What is needed is every line from the one holding "Viewport: 988px width, 872px" to the last line of the data below, printed exactly and without pictures.

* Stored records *
....

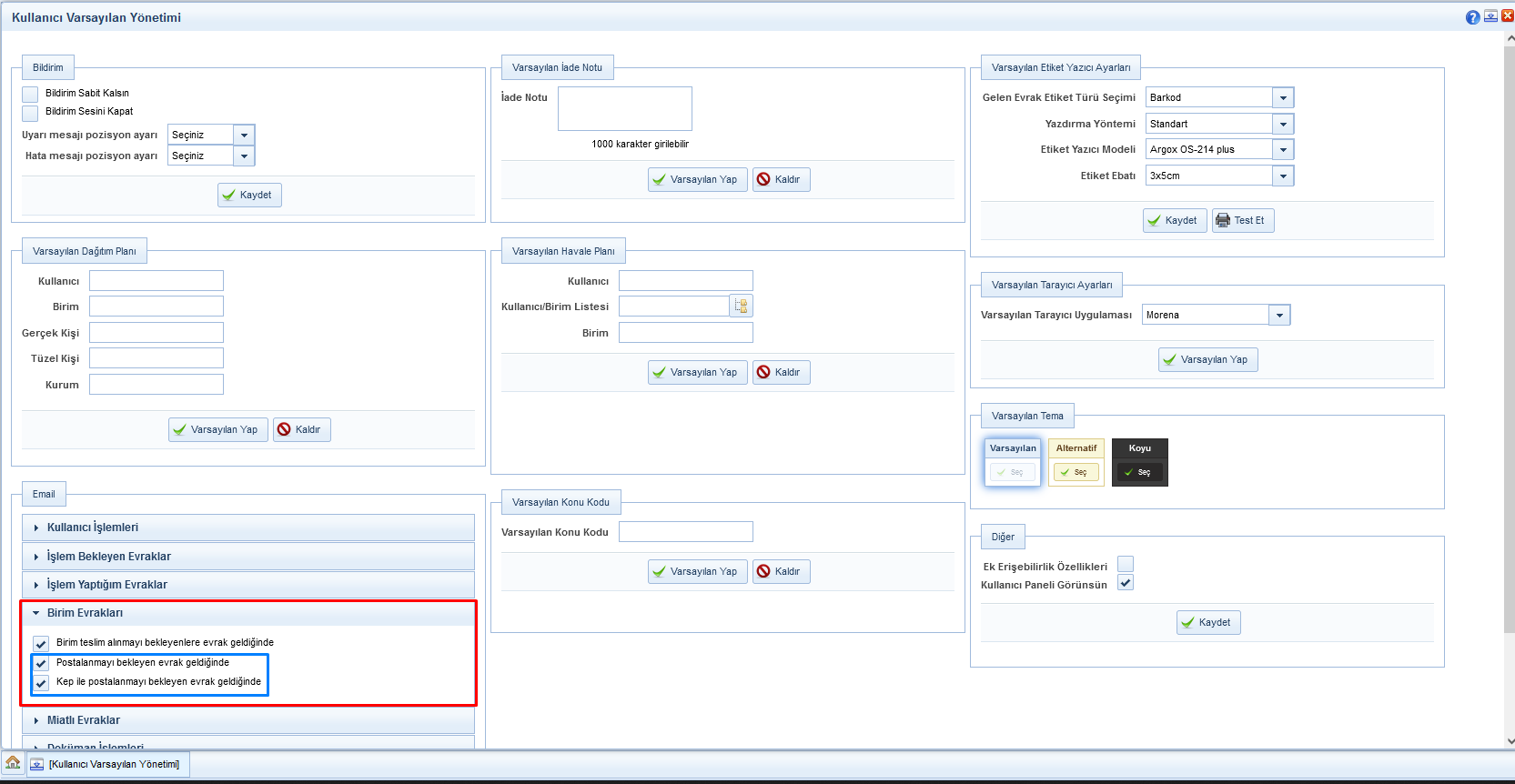The image size is (1515, 784).
Task: Click Kaydet in the Diğer panel
Action: click(1207, 622)
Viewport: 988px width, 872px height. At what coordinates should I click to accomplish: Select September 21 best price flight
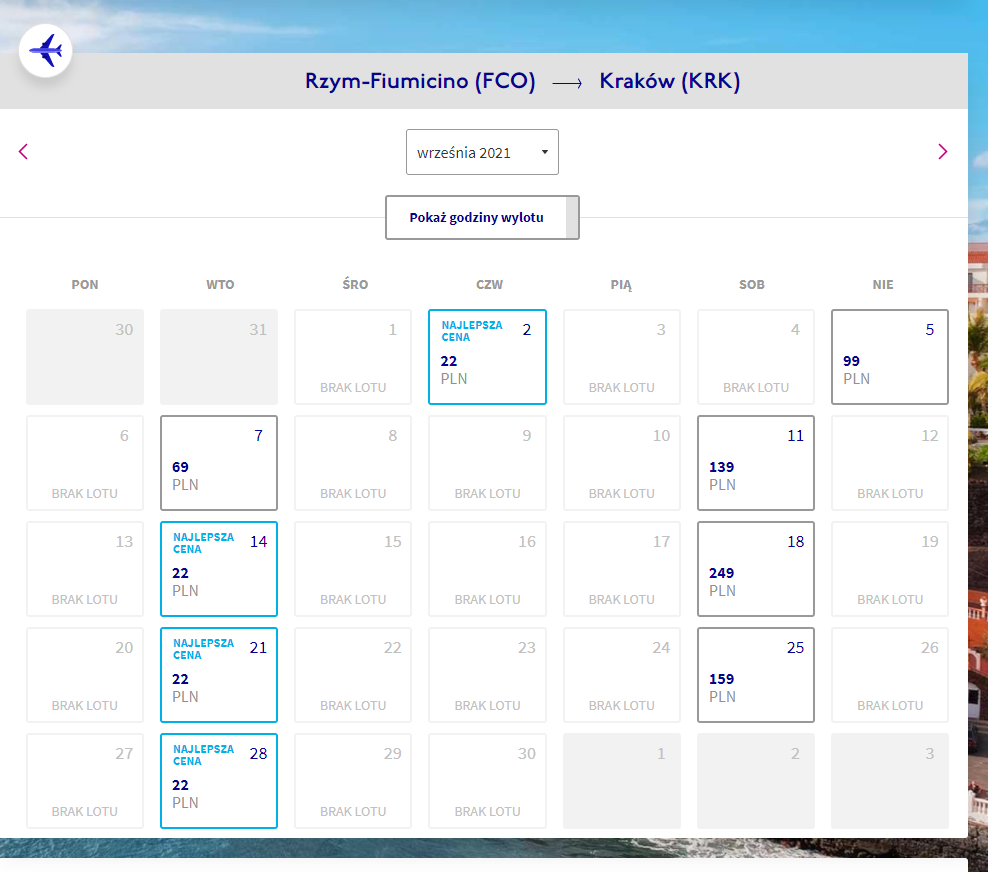[x=219, y=674]
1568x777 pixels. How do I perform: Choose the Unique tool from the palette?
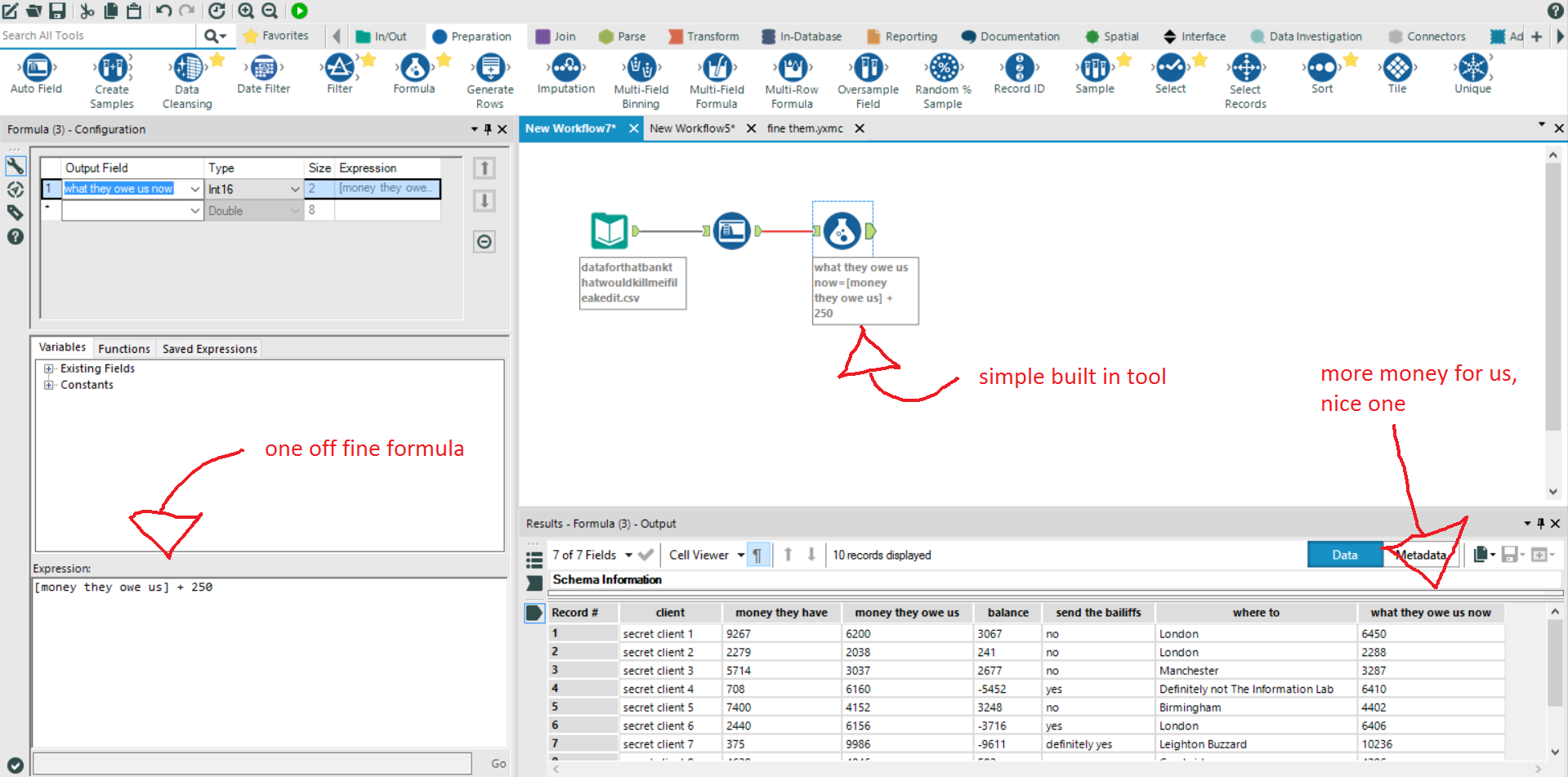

....

* Reply *
Viewport: 988px width, 872px height. At what coordinates should I click to accomplish: Select September 21 best price flight
[x=219, y=674]
1568x777 pixels. How do I perform: Choose the Unique tool from the palette?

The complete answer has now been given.